HITS-CLIP

High-throughput sequencing of RNA isolated by crosslinking immunoprecipitation (HITS-CLIP) is a variant of CLIP[1] for genome-wide mapping protein–RNA binding sites or RNA modification sites in vivo.

[2][3][4] HITS-CLIP was originally used to generate genome-wide protein-RNA interaction maps for the neuron-specific RNA-binding protein and splicing factor NOVA1 and NOVA2;[3] since then a number of other splicing factor maps have been generated, including those for PTB,[5] RbFox2,[6] SFRS1,[7] hnRNP C,[8] and even N6-Methyladenosine (m6A) mRNA modifications.

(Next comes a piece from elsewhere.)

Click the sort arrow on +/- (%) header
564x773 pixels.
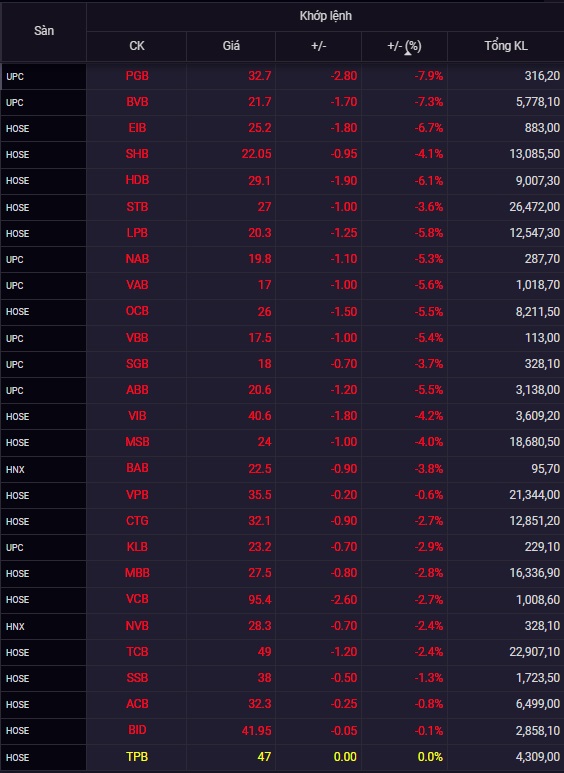[408, 52]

[4][9] HITS-CLIP of the RNA-binding protein Argonaute has been performed for the identification of microRNA targets[10] by decoding microRNA-mRNA and protein-RNA interaction maps in mouse brain,[11][12] and subsequently in Caenorhabditis elegans,[13] embryonic stem cells[14] and tissue culture cells.

[15] As a novel modification of HITS-CLIP, m6A-CLIP was developed to precisely map N6-Methyladenosine(m6A) locations in mRNA by UV-crosslinking m6A antibody to the target RNA.

[4][9] Recently, improved bioinformatics applied to Argonaute HITS-CLIP enables identification of binding sites with single nucleotide resolution.